* [Что сделать]:
1) Выведите без изменений часть фрагмента текста о Бертолуччи, начиная со слов «Мы познакомились с» и заканчивая словами «атмосферой запустения, умирания.».
2) Перечислите все названия фильмов, которые упоминаются во фрагменте текста о Бертолуччи.

━━━ Фрагмент текста

Большие произведения искусства всегда вызывают у меня желание работать, не подавляют, а, напротив, рождают прилив творческих сил, возбуждают, дают надежду, веру в то, что ты тоже на что‑то способен. Если кому‑то своими картинами я дал желание снимать и делать лучше, это для меня высшая похвала. Самая дорогая фотография, которая у меня есть, – улыбающийся Бернардо Бертолуччи и внизу его подпись: «Портрет итальянского кинематографиста после просмотра «Дяди Вани». Андрей, благодарю тебя за две вещи: ты вернул мне желание снимать кино и я нашел истинного брата в искусстве. Бернардо». Это дорогого стоит.

Мы познакомились с Бертолуччи, когда он снял «Конформиста». Тогда он посмотрел «Дядю Ваню»: видимо, ему запомнились кадры выставленных оконных рам в коридоре, запакованных вещей. Позднее, в «Последнем танго в Париже», я увидел перекличку с этими кадрами; квартира героя пронизана той же атмосферой запустения, умирания.

━━━━━━
━━━ Исходные данные

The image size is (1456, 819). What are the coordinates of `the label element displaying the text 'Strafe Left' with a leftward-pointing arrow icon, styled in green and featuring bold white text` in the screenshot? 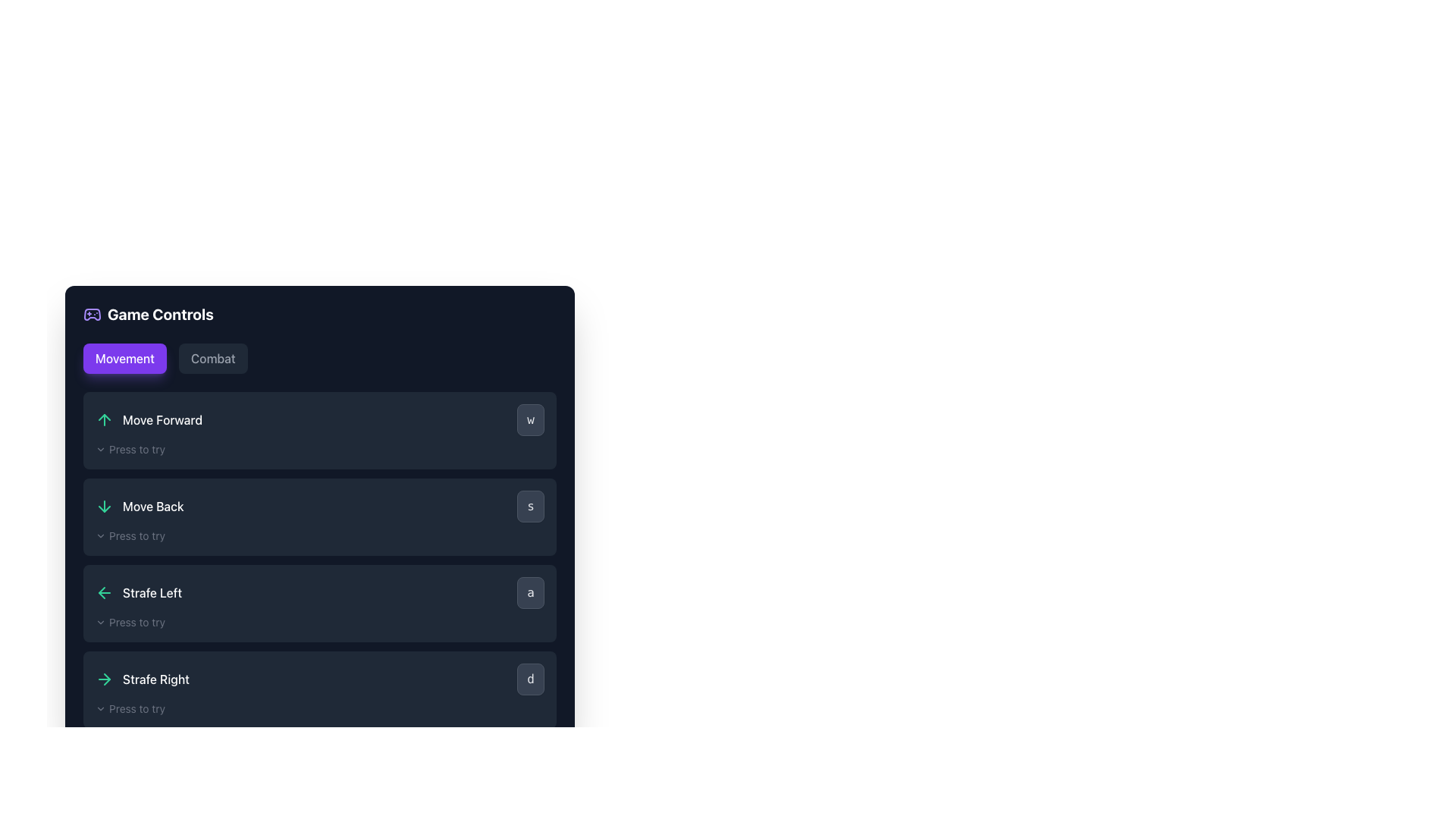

━━━━━━

* [Ответы]:
1)
Мы познакомились с Бертолуччи, когда он снял «Конформиста». Тогда он посмотрел «Дядю Ваню»: видимо, ему запомнились кадры выставленных оконных рам в коридоре, запакованных вещей. Позднее, в «Последнем танго в Париже», я увидел перекличку с этими кадрами; квартира героя пронизана той же атмосферой запустения, умирания.

2) «Дядя Ваня», «Конформист», «Последнее танго в Париже»